夢 祝福の月見草


▼ 03*お茶会

 朝、ミチルが起き上がると召使がドアをノックした。ミチルが着替えを済ませて扉を開くと、朝食の時間ですと召使は言ってその場を去った。
 ミチルはそのまま部屋を出、適当に歩く。否、適当にではなく、目的を持っていたようだ。やがてたどり着いた食堂では、おはようございますとこれから食事を始めようとしていたグィネヴィアが笑っていた。
 ミチルが朝食を食べ終えると、グィネヴィアはお茶会に誘ってもいいかしらとミチルに提案した。眉を寄せて理解できないと言った顔をするミチルに、だめかしらとグィネヴィアが眉を下げる。その顔に、別に構いませんけどと戸惑いがちにミチルがゆっくりと応えると、まあそれは楽しみだわとグィネヴィアは喜んだ。

 かくしてお茶会。朝食を食べてまだそうたってないのでお茶菓子はスコーンがいくつかだけだった。ミチルはスコーンと紅茶を目の前に少しばかり不安そうな顔をする。その顔に、スコーンは初めてかしらとグィネヴィアが言うと、ミチルはこくりと頷いた。
「そうなのね! ええっと、食べ方は好きなようでいいのだけど」
 私はこうするのとグィネヴィアはスコーンを上下で割ると、割った面に蜂蜜とバターをのせた。そうして口に運んで見せたので、ミチルは同じようにバターと蜂蜜でスコーンを食べた。そしてぱちぱちと瞬きをしたミチルに、気に入ったかしらとグィネヴィアは頭を傾けた。

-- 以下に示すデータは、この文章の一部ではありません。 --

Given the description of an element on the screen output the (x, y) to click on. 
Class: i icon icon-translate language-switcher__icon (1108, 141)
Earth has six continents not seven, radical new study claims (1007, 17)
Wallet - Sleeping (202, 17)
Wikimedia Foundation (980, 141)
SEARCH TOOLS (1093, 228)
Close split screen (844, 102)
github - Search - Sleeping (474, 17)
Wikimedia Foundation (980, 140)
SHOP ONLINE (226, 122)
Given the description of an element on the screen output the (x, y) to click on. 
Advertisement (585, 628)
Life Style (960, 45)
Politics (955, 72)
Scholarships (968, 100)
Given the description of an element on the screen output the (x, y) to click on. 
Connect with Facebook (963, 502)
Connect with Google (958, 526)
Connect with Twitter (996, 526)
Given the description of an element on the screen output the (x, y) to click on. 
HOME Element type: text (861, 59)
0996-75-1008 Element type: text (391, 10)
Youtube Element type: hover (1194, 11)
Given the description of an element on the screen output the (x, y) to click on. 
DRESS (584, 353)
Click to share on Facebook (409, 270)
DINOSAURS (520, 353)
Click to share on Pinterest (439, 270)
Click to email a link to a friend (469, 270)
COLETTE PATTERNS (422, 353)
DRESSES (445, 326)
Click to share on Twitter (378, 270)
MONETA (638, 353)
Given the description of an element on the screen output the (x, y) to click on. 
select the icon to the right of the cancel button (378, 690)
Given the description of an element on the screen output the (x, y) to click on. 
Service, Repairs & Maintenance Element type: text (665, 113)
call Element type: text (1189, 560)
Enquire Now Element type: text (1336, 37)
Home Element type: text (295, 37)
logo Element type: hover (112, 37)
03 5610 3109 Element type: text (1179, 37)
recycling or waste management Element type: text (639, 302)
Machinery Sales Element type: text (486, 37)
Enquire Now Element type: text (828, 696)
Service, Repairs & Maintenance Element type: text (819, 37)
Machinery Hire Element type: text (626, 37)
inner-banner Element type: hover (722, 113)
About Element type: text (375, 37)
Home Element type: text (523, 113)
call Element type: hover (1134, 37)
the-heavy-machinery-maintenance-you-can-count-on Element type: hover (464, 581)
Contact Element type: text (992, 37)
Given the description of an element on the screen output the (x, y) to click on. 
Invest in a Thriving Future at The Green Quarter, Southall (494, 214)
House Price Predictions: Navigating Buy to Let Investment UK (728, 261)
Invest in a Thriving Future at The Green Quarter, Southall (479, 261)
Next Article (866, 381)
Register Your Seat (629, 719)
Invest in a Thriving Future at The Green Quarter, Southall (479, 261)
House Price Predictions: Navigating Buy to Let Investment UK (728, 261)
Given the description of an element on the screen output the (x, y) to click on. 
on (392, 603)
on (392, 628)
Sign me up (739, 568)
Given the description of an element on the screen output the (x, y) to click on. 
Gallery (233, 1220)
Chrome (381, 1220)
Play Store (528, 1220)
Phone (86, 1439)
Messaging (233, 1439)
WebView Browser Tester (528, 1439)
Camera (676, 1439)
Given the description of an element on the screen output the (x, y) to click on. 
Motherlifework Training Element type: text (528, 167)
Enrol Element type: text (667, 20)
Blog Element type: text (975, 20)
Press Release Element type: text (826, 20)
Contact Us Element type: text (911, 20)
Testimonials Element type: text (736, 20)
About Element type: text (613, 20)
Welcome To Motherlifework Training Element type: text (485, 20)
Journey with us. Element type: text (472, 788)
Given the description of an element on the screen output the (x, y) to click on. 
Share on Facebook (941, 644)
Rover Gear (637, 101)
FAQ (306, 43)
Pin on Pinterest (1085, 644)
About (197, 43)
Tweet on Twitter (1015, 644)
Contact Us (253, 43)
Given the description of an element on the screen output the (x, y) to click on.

 そのまま蜂蜜とバターで一つのスコーンを食べ終えた時、紅茶を飲んでからグィネヴィアは言った。
「あなたは愛らしい姿をしていますね」
 絹の糸のような白く美しい髪、丸い黄色の目はまるで満月のように静かに輝く。グィネヴィアがそう褒めるとミチルはすっと目を細めた。
「そうでしょうね」
 当然であるとの肯定の言葉にグィネヴィアはふふと笑う。
「ふふ、ねえ、明日ドレスを着てみてくださらない? 着てみてほしいドレスがあるんです」
「別に構わないわ」
 ミチルがすぐに返事をすると、グィネヴィアはとても楽しそうに笑った。そしてどんな色がいいかしらとグィネヴィアが思案し始めたのを見たミチルは、先ほどの自信はどこへやら、気まずそうに顔を背けた。すっかり、スコーンと紅茶から手を離してしまった二人に、護衛として近くにいたパーシヴァルは、スコーン食べないのかなと首を傾げていた。